Jacobi Lelior’s works thus echo the language of painting in its multiple manifestations: from cave drawing to French Baroque painting; from animated Walt Disney cartoons to iconic works by Paul Cézanne and Marc Chagall.
Concurrently, she also experimented with several related media—drawing, print, and animation, etching and wall painting—while maintaining a studio routine focused on paintings in acrylic on canvas.
The most important aspect of Jacobi Lelior’s modus operandi, and what makes her approach unique, however, is her understanding of art-making as an “infinite spiral” in which virtuosity and playfulness intertwine, allowing her to continuously evolve, honing her practice over and over. Finding herself in-between the position of the protagonist of Honoré de Balzac’s short story The unknown masterpiece (1831) and that of an athlete exercising daily to surpass her own previous record and excel, Jacobi Lelior believes that every work is a step forward from a previous painting, and therefore, for almost four decades now, she has been tirelessly working to achieve the impossible: to create the perfect painting.

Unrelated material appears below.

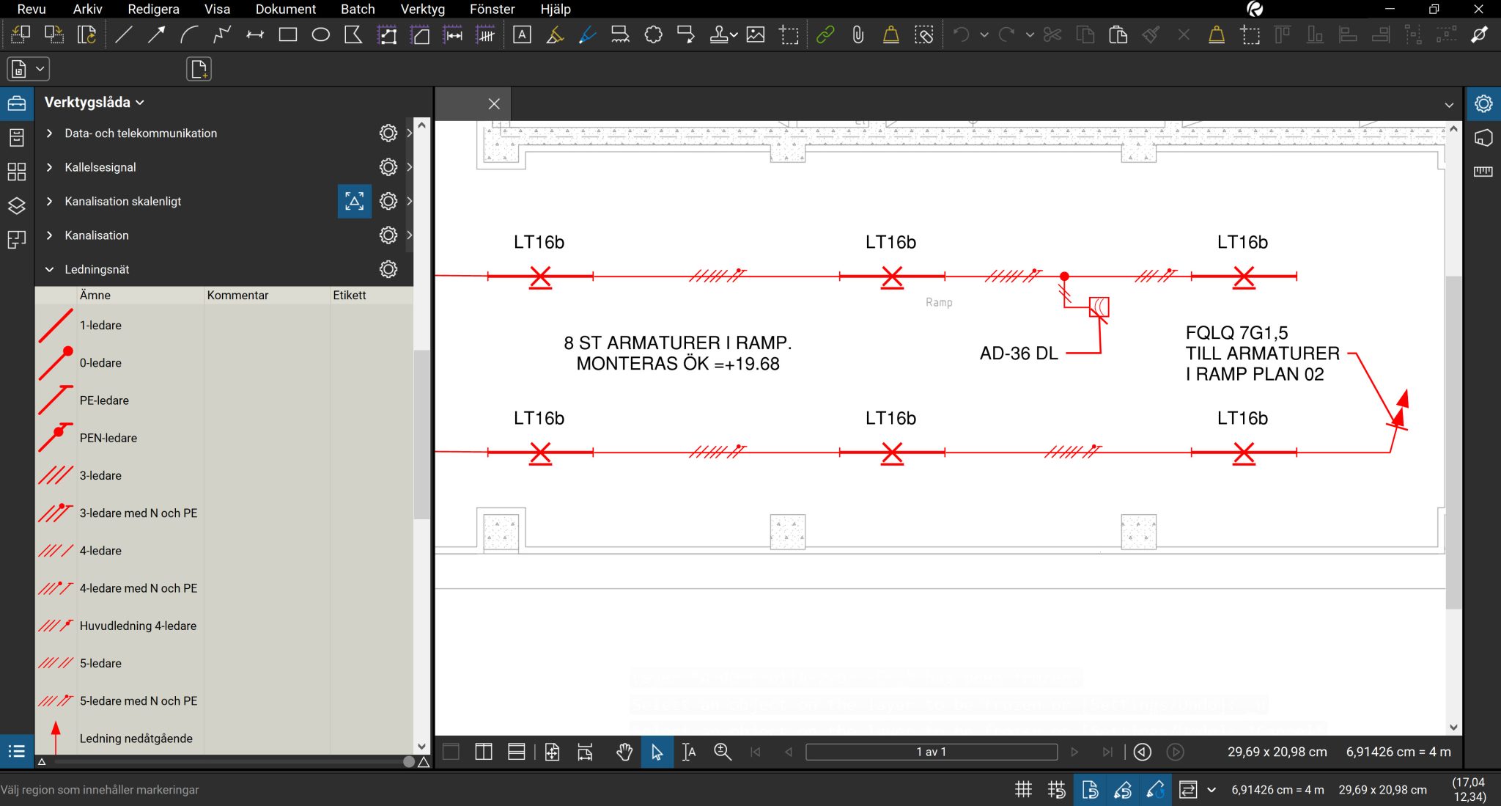Screen dimensions: 1501x806
Task: Toggle snap to grid in status bar
Action: pyautogui.click(x=1056, y=790)

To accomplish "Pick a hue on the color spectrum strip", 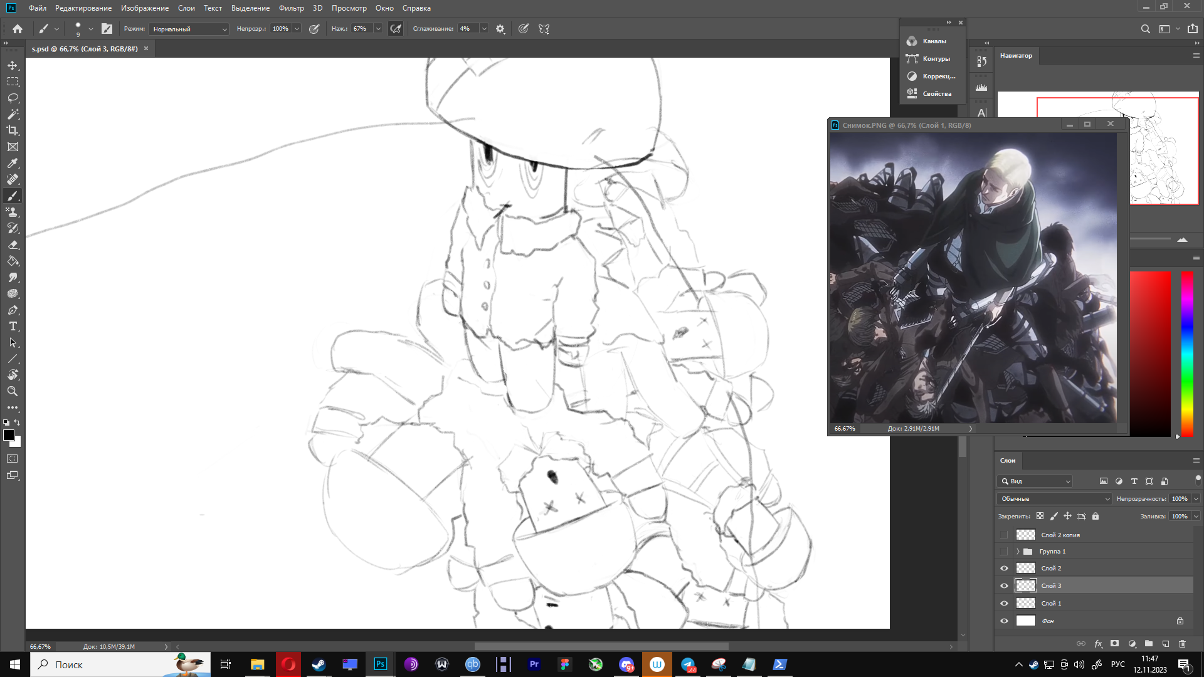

Based on these premises and in response to the galley’s unique architecture, this exhibition is devoted to paintings created in the last ten years. Divided into six sets of works, it features the most comprehensive examples of her so-called “abstract works”, all created with acrylic paint on two-by-two-meter canvases. These works represent a turning point in Jacobi Lelior’s path, primarily because with them she renounces all certainty a painter has—figure, line, perspective, etc.; and secondly because through the application of multiple layers of paint—never mixing the colors, but always superimposing, layer after layer—she generates a new sensorial experience. As a result, once the eyes adjust themselves to the works, additional layers of paint gradually become visible.